Pada masa kini buah apa saja sudah tersedia. Mulai dari buah lokal hasil persilangan hingga buah impor yang melimpah ruah. Buah impor yang dulu dikhususkan untuk memenuhi kaum ekspatriat kini mudah didapat di pasar tradisional. Bagaimana dengan buah lokal yang dulu menjadi menu tradisional masyarakat perdesaan? Ternyata masih cukup eksis sekalipun konsumennya terbatas pada masyarakat perdesaan. Penjualannya pun terbatas pada pasar tradisional di pelosok, seperti Pasar Jodog Bantul, Pasar Tutur Nongkojajar Pasuruan, Pasar Gondanglegi dan Wonokerto, Malang.Â
Untuk buah lokal tradisional yang masuk supermarket selama ini hanya ada dua, yakni ciplukan atau bahasa kerennya golden berry dan duwet atau juwet.
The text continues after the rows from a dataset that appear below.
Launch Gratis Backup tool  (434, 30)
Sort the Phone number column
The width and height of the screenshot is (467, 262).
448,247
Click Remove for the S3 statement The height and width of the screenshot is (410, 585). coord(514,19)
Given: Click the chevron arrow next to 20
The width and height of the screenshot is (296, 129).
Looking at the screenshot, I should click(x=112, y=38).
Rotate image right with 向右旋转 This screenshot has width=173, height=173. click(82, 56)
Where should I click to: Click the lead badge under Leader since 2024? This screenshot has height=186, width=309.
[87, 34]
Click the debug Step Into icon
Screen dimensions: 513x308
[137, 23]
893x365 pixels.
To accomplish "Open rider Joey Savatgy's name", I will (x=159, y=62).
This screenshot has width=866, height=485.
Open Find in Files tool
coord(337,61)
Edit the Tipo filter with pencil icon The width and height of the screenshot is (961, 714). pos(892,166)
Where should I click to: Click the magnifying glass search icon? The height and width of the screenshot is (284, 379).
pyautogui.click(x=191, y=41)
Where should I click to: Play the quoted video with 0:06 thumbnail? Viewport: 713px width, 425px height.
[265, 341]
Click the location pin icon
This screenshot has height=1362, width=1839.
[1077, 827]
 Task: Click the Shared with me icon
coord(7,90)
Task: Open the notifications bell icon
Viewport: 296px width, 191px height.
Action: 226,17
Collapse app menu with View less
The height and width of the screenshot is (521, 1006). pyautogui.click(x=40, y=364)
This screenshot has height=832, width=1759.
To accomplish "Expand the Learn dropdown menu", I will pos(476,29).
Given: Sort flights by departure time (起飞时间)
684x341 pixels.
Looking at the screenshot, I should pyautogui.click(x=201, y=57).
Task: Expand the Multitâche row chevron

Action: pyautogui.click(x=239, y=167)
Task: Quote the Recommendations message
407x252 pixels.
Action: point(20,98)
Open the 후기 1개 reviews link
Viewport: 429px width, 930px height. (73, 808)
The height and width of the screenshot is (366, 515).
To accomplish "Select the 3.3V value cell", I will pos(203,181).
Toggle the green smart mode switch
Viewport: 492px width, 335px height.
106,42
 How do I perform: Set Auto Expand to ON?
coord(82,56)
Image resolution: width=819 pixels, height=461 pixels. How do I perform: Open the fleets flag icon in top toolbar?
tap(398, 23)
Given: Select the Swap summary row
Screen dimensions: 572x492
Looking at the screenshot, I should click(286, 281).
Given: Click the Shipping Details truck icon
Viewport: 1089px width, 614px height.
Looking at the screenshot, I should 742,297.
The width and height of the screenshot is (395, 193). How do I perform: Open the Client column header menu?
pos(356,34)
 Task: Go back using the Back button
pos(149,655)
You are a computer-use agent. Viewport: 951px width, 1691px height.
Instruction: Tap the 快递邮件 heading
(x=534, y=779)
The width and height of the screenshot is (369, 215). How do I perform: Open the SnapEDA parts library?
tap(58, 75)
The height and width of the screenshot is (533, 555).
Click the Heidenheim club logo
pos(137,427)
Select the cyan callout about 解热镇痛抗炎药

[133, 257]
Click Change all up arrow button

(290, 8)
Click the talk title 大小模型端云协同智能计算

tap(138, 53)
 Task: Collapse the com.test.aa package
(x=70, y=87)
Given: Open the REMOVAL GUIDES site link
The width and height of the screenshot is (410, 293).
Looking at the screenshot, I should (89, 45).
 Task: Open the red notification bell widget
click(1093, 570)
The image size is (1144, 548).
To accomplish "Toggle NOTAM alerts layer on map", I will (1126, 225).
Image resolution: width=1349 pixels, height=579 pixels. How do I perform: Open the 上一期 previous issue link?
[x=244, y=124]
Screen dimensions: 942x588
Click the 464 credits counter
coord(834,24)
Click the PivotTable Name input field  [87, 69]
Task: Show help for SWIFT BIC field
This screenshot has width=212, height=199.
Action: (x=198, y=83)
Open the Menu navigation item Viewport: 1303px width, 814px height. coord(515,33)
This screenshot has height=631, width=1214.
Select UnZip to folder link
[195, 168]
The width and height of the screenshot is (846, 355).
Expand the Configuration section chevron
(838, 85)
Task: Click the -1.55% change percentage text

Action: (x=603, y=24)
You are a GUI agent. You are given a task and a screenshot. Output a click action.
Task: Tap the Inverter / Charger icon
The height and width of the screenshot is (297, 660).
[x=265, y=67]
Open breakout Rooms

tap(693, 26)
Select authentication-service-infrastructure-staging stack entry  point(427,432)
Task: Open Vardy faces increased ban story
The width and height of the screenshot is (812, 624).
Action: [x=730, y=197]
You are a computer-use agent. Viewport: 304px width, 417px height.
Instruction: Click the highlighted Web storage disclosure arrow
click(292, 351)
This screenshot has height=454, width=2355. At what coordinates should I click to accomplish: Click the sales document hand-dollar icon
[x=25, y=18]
Ciplukan atau goldenberry kini juga mulai masuk jenis impor. Ukuran diameternya sekitar 3cm lebih besar daripada lokal paling besar hanya 1,2cm. Mengapa buah lokal tradisional sulit masuk supermarket? Alasannya sederhana. Di pasar tradisional saja kurang laku apalagi di supermarket. Kurang lakunya ini disebabkan perubahan gaya hidup yang juga memengaruhi selera lidah terutama kaum muda. Beda dengan kaum lansia jadul atau sedikit anak perdesaan yang hidup dan bermainnya di sekitar kebun atau hutan yang ditumbuhi pohon buah lokal.
Mungkin para lansia ingat saat masih anak-anak dulu harus memanjat untuk mendapat beberapa buah talok atau kersen atau ceri. Harus membanting atau menjepitkan pada pintu untuk memecah buah kedondong sebelum memakannya. Mengemut sambil nyengir buah asam Jawa yang ditaburi sedikit garam. Juga mengunyah buah jambu mete atau jambu monyet yang rasanya nano-nano manis, kecut, dan sepet.Â
Buah lokal tradisional memang nikmat.